JEDDAH, 13 June — A high-level source at the Ministry of Petroleum and Mineral Resources said yesterday that the “Iraqi” oil pipeline which the Kingdom seized recently could be used for transporting gas provided necessary technical changes were made to the $2.2 billion facility.
“We could use the pipeline for various purposes, including carrying gas, within the framework of our expansion projects in the oil and gas sectors,” the source told Arab News.
A large part of the Iraqi pipeline runs parallel to Saudi Arabia’s Petroline pipeline which runs from Abqaiq on the Gulf to the Red Sea port of Yanbu. A joint management of the two pipelines is feasible both economically and technically. Petroline has the capacity to carry two million barrels of oil daily.

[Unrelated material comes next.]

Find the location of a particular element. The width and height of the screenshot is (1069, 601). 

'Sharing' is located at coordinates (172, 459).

Saudi Arabia stated Monday that it had taken over the Iraqi pipeline because Baghdad had made threats against it and had also committed aggression. In a letter to UN Secretary-General Kofi Annan, the Kingdom said the Iraqi aggression “caused serious damage to the Saudi people in terms of lives and property, as well as to natural resources and the environment.” The takeover, which took effect last Thursday, includes all the pipeline’s facilities including pumping stations, storage tanks, communications system, loading facilities and a maritime terminal at the Red Sea port of Muejiz.

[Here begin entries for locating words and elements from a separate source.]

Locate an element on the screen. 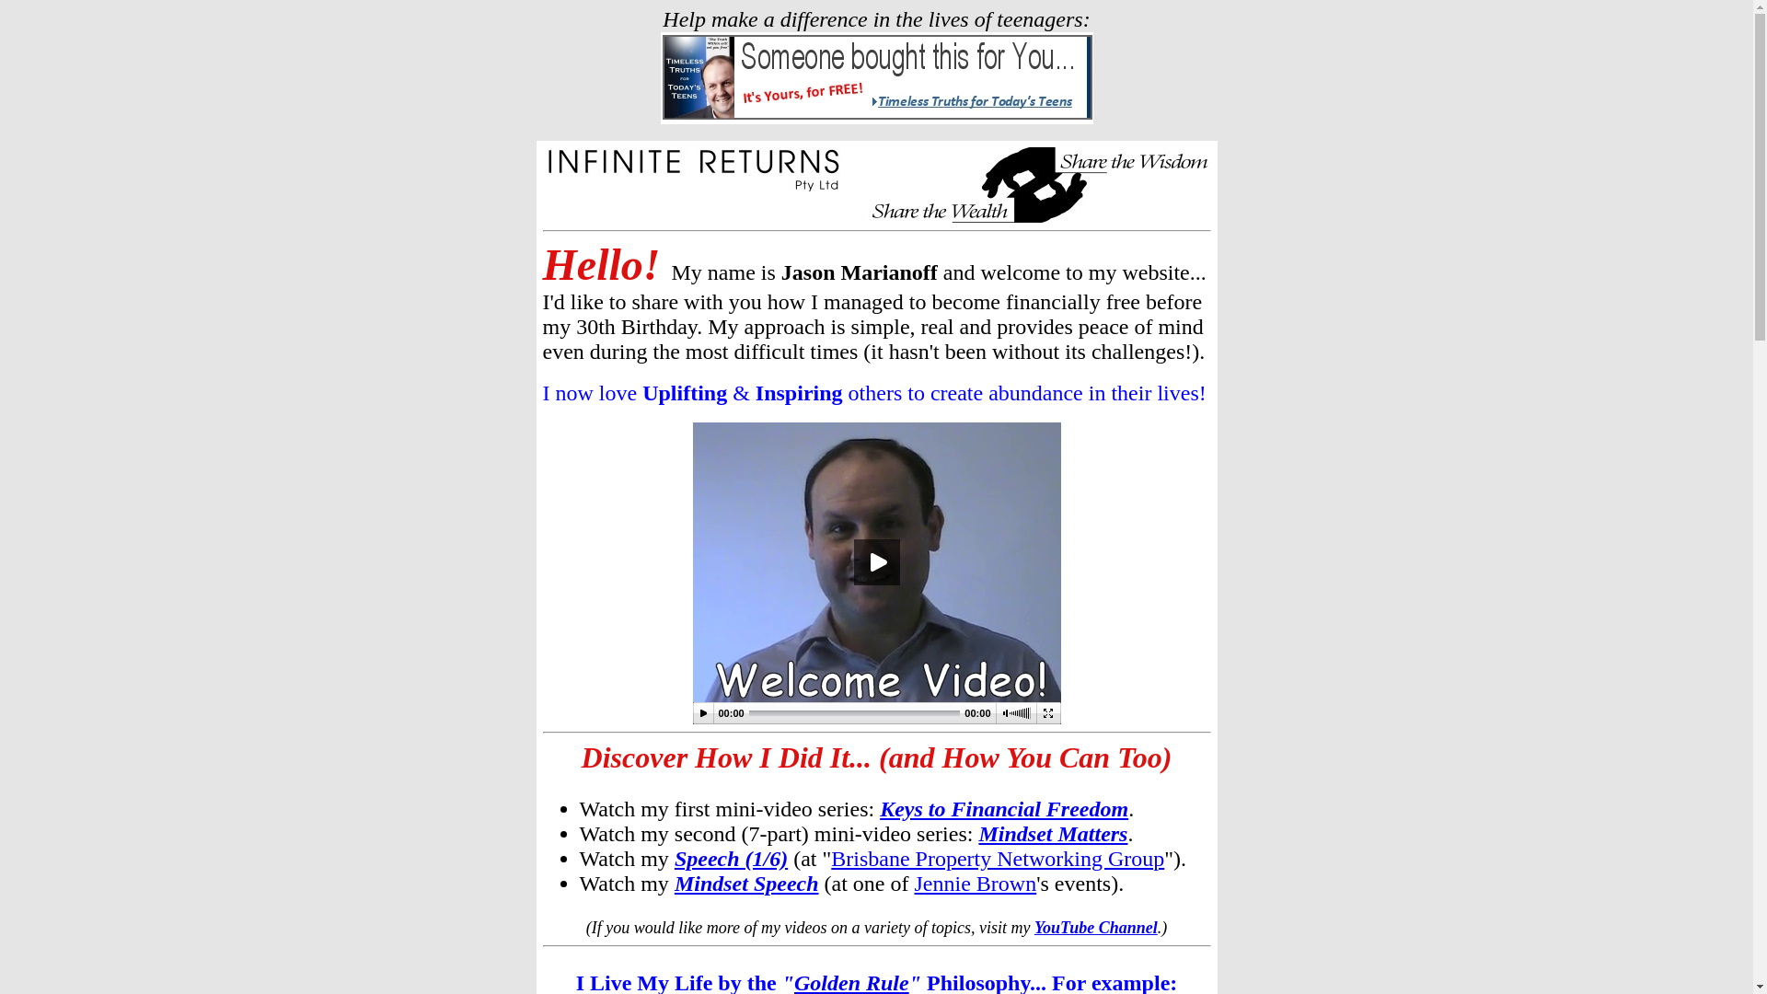 The image size is (1767, 994). 'Speech (1/6)' is located at coordinates (730, 859).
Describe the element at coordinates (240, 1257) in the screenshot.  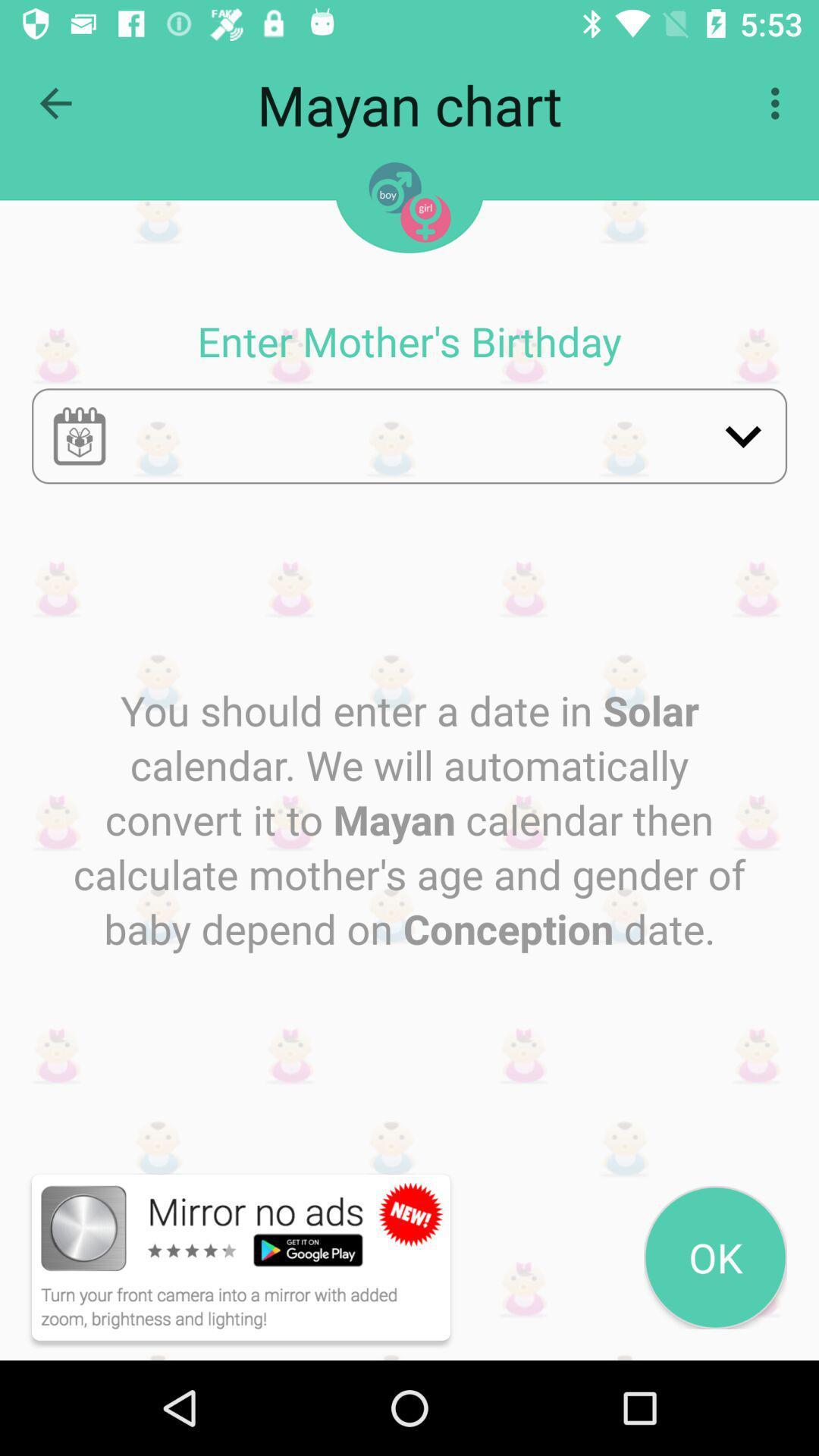
I see `the button on the bottom left corner of the web page` at that location.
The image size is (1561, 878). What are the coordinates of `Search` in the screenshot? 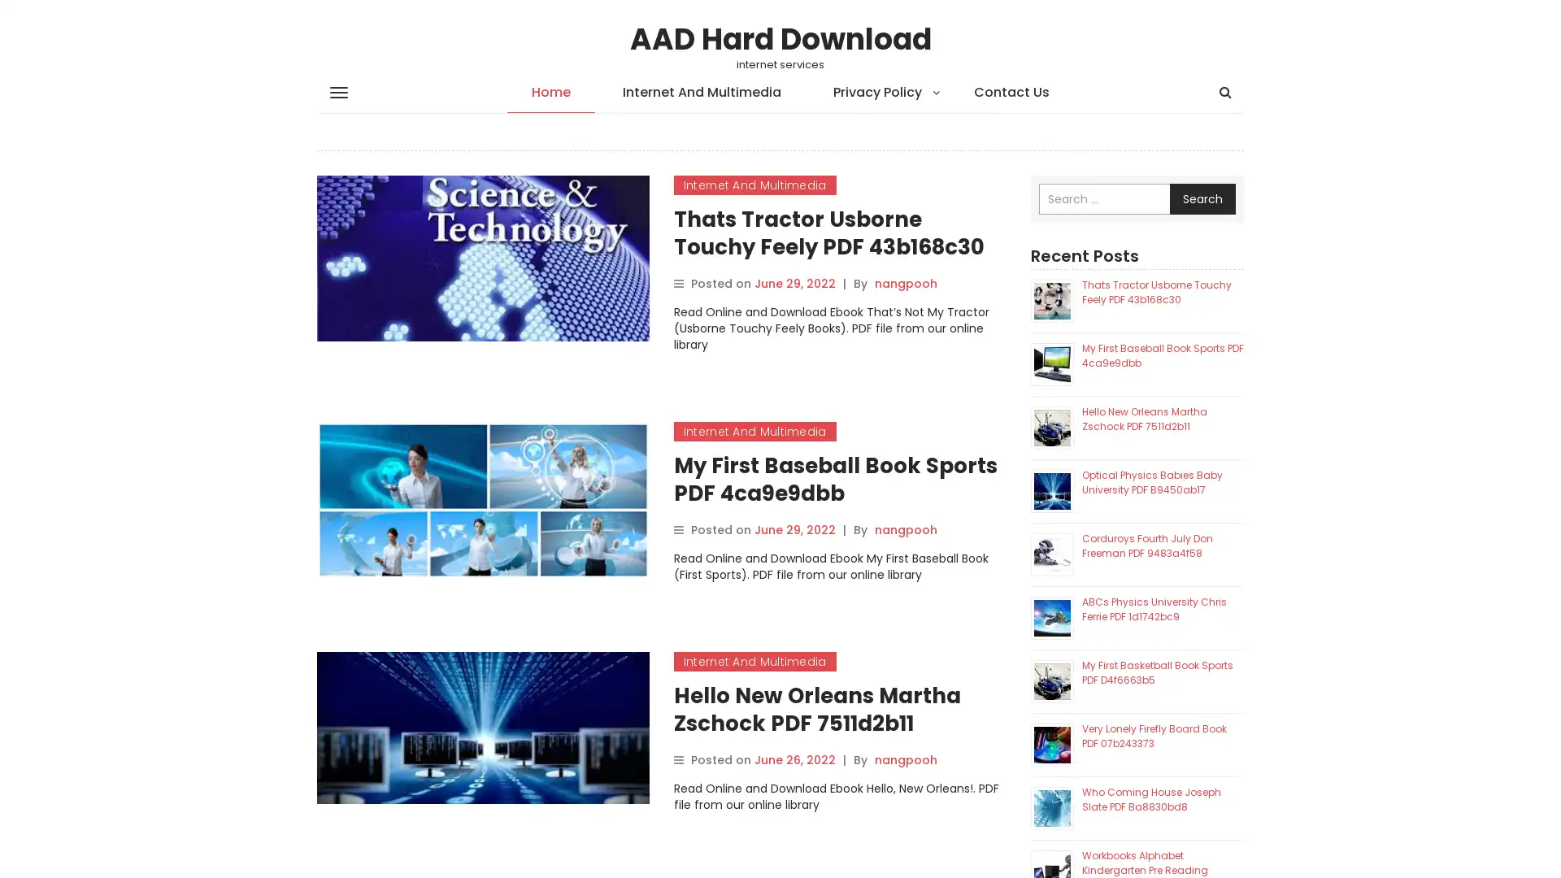 It's located at (1202, 198).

Iraq has protested the move. “This is a hostile action taken by Saudi Arabia against Iraq,” Baghdad’s ambassador to the UN, Muhammad Aldouri, was quoted by the Iraqi News Agency as saying in a dispatch from New York yesterday. Aldouri said Iraq would demand the “return of its rights (to the pipeline) in accordance with international law.”
But Saudi Ambassador to the UN Fowzi Shubokshi justified the Kingdom’s decision by referring to the damages caused by Iraqi aggression against his country. He said the decision was taken in the light of the UN Security Council Resolution 687, which speaks of compensation for the damages caused by the Iraqi occupation of Kuwait.

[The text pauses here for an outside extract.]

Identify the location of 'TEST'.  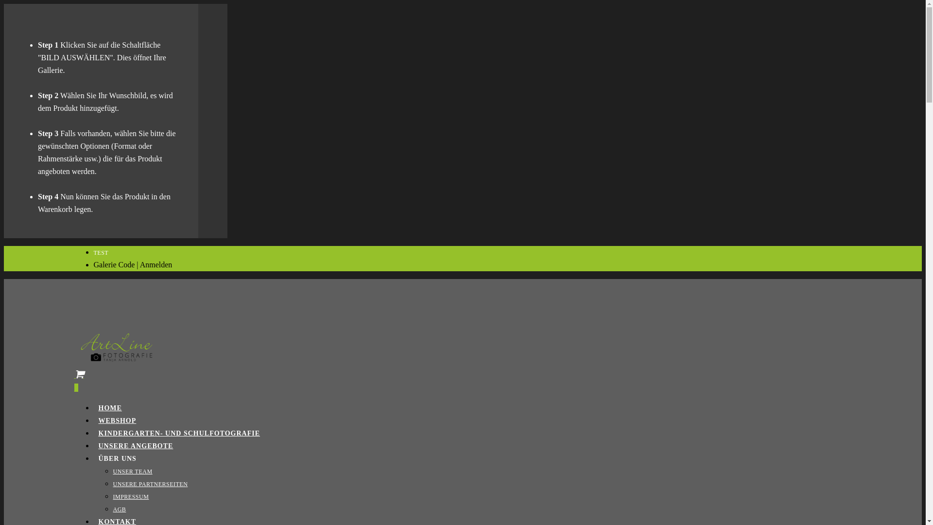
(101, 252).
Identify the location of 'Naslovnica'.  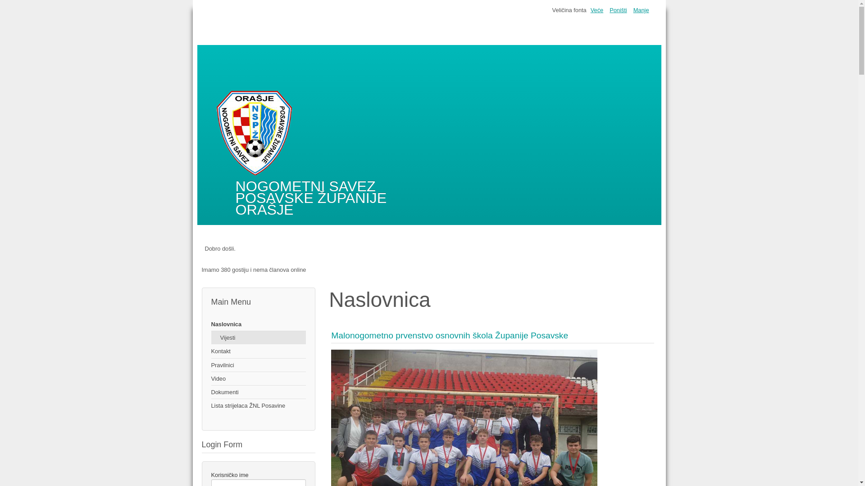
(258, 325).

The source at the Saudi ministry said the pipeline would help increase energy sources in the Western Province, especially for refining and industrial purposes. The pipeline, constructed at a cost of $2.25 billion, has the capacity to transport 1.6 million barrels a day to the Red Sea. No estimate of its present value is available. It will certainly require repairs as it has been closed for over 10 years and must be linked with Saudi oil facilities in the Eastern Province.
The pipeline had been in full operation for less than a year, from September 1989 until Aug. 13, 1990, when it was shut down. It originally carried both Saudi and Iraqi crude to the Red Sea for export.
The Kingdom disconnected the pipeline and blocked both ends after the UN Security Council imposed sanctions on Iraq for its invasion of Kuwait.